--- What the task asks ---
Reproduce the listing from the line with "Image resolution: width=1396" to the line with "[x=222, y=30]", substituting "staff table" for "employee table" and leaving everything else as is.

--

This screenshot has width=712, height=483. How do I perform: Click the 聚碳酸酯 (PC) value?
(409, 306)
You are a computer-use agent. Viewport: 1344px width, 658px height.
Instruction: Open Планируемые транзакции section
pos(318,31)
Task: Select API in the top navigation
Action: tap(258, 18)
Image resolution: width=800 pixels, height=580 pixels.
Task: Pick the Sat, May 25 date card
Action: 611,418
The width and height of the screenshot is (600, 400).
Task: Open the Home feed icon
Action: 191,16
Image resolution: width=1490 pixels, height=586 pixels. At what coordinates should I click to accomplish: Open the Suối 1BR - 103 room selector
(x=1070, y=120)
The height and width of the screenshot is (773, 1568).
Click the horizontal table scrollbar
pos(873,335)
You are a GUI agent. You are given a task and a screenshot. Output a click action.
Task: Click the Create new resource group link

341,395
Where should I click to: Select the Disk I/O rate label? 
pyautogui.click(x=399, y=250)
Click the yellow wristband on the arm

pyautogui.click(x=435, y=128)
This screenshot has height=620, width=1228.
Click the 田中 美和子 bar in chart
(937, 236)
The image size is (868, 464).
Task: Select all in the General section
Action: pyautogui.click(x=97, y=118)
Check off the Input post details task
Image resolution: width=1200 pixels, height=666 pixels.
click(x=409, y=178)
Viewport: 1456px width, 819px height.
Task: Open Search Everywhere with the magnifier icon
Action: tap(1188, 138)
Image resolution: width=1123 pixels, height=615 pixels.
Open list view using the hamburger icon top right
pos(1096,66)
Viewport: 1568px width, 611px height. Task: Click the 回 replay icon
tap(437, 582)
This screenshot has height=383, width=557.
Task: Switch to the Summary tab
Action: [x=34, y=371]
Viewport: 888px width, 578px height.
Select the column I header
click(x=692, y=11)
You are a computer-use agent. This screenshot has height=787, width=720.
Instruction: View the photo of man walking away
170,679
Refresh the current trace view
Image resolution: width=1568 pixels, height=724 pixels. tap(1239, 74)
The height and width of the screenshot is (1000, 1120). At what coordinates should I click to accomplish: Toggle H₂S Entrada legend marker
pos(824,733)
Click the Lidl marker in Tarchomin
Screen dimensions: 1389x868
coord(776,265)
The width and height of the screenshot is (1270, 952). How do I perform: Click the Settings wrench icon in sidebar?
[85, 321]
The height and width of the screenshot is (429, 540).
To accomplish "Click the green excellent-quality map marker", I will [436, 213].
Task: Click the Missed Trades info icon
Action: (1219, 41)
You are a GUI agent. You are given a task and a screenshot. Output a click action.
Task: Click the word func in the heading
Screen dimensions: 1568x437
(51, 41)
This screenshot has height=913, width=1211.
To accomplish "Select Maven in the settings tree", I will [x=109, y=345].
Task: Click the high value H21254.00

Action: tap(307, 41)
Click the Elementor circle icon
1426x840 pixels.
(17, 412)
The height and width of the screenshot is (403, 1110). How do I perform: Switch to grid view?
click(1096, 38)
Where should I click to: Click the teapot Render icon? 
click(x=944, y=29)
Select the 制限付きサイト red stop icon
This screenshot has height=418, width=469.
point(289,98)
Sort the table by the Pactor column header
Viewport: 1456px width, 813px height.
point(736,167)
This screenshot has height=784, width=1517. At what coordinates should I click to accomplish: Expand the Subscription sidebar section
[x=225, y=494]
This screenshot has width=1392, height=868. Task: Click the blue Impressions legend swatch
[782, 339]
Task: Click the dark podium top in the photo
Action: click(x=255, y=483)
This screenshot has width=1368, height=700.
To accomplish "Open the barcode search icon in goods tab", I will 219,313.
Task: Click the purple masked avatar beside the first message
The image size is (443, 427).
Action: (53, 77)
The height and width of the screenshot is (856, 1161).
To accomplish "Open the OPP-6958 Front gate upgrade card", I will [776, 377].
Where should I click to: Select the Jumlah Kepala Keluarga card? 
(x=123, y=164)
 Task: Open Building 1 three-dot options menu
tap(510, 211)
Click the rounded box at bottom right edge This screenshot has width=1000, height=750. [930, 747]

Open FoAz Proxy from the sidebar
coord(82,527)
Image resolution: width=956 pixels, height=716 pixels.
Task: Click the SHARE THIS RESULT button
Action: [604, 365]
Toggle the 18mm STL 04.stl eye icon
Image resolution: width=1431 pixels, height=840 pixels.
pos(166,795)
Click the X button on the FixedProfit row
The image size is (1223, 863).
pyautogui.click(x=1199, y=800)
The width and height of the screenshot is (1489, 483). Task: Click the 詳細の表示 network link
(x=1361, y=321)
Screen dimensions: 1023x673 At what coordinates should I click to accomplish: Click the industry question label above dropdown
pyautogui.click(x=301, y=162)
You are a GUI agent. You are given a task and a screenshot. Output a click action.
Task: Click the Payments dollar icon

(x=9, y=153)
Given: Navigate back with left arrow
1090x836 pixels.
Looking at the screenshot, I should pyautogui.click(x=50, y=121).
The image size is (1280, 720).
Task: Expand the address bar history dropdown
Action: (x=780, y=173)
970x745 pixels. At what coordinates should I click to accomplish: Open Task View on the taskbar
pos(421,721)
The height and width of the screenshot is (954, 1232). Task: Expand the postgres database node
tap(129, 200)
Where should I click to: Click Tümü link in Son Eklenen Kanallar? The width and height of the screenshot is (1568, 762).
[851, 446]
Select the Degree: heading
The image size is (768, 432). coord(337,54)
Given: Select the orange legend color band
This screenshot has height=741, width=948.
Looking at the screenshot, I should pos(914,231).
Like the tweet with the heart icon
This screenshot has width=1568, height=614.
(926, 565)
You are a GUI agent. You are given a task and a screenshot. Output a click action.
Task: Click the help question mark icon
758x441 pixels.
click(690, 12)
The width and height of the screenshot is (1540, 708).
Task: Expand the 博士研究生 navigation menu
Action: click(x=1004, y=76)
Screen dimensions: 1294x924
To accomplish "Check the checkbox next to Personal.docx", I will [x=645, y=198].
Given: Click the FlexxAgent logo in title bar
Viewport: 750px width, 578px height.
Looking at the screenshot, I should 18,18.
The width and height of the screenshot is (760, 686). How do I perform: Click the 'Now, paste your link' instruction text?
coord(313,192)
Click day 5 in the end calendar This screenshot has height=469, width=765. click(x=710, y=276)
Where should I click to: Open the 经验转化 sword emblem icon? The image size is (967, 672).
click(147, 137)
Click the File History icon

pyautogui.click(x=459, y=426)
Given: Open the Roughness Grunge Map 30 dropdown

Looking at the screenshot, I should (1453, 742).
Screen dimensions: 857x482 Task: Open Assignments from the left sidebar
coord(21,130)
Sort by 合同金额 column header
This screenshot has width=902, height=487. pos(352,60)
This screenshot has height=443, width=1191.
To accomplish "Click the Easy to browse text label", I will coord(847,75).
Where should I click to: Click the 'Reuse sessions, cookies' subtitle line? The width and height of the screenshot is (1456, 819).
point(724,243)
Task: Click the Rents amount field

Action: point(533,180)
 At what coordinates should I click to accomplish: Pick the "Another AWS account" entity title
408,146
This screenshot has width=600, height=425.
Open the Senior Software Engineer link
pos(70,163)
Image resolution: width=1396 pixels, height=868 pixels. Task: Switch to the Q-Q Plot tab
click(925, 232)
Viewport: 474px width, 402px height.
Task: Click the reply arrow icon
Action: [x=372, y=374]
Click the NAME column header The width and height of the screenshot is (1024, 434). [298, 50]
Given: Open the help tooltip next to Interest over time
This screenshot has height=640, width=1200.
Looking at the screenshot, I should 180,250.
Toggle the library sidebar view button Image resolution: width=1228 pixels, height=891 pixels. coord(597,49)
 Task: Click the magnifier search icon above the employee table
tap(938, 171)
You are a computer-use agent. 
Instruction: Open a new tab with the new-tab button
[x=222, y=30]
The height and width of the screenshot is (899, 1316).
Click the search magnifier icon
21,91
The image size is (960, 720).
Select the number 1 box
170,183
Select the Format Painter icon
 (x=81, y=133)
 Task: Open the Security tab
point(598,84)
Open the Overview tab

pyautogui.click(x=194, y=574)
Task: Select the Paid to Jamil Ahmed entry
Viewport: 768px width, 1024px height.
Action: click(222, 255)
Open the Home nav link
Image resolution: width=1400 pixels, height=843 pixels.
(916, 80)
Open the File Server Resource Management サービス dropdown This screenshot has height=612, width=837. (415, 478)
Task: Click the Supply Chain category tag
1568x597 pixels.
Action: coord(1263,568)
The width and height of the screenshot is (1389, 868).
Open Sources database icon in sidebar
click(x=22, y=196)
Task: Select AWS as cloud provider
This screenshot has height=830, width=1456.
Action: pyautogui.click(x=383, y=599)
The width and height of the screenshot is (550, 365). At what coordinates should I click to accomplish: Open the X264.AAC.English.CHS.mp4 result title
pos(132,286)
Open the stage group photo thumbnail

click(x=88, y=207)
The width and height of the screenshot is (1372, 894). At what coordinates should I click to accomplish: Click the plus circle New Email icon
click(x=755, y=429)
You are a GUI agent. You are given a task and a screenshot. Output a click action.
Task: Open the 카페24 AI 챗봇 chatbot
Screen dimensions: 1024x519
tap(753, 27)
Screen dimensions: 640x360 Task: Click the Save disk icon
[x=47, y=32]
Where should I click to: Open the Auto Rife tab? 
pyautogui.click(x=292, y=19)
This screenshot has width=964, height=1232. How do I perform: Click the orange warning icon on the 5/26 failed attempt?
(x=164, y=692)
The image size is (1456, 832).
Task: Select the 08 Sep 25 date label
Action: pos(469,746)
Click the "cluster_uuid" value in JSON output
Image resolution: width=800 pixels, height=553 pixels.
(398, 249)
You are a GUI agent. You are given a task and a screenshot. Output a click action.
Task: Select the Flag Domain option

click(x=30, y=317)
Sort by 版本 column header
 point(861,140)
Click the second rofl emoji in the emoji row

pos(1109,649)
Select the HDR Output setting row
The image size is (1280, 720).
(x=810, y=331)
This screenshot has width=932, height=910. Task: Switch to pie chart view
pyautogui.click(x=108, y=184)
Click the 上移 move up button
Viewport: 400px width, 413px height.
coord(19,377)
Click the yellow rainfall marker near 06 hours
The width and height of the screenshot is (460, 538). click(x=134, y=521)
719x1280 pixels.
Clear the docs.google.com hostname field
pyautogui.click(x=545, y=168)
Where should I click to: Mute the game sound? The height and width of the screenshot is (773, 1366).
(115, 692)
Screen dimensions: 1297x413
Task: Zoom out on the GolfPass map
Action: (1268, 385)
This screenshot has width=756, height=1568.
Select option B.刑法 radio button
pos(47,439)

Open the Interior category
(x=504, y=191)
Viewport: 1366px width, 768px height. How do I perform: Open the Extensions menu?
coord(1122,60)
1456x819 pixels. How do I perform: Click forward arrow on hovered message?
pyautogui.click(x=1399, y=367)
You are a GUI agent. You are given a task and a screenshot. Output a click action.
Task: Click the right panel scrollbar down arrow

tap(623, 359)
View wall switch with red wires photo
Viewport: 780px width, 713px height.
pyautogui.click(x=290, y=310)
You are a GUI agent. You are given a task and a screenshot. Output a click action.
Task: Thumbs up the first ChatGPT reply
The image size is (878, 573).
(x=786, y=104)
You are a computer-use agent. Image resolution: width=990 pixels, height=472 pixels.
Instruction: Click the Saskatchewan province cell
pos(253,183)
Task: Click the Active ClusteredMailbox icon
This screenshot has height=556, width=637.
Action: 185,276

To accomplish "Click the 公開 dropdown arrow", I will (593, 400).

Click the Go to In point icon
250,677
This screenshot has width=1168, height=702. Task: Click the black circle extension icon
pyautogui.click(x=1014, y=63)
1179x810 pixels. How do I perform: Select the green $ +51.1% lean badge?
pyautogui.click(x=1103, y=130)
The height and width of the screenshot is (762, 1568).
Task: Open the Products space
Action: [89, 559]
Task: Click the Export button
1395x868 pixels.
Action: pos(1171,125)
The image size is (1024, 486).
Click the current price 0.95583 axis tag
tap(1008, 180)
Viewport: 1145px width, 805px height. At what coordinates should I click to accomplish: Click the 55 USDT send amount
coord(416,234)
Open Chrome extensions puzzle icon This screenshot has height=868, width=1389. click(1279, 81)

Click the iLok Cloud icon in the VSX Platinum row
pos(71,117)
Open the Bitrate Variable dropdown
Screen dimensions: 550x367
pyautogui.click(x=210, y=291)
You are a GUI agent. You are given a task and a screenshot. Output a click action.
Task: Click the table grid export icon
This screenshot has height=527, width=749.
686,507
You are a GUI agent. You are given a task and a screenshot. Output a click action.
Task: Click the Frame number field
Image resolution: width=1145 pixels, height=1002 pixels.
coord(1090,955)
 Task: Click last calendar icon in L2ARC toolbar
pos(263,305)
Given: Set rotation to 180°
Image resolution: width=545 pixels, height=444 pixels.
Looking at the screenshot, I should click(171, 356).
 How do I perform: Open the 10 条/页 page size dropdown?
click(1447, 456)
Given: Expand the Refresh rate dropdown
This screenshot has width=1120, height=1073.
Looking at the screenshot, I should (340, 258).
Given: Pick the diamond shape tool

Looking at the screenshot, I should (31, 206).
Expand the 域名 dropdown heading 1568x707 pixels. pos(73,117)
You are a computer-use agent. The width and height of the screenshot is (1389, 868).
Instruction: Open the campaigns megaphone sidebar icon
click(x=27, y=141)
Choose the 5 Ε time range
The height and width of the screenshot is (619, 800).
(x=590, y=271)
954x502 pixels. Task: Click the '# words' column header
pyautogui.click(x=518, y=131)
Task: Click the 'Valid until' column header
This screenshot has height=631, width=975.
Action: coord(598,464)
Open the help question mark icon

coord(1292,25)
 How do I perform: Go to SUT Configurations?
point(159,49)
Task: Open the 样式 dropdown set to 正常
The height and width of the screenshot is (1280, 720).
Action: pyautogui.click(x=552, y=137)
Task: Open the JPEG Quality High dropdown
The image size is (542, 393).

--

--- Exercise result ---
Image resolution: width=1396 pixels, height=868 pixels. Task: Switch to the Q-Q Plot tab
click(925, 232)
Viewport: 474px width, 402px height.
Task: Click the reply arrow icon
Action: [x=372, y=374]
Click the NAME column header The width and height of the screenshot is (1024, 434). [298, 50]
Given: Open the help tooltip next to Interest over time
This screenshot has height=640, width=1200.
Looking at the screenshot, I should 180,250.
Toggle the library sidebar view button Image resolution: width=1228 pixels, height=891 pixels. coord(597,49)
 Task: Click the magnifier search icon above the staff table
tap(938, 171)
You are a computer-use agent. 
Instruction: Open a new tab with the new-tab button
[x=222, y=30]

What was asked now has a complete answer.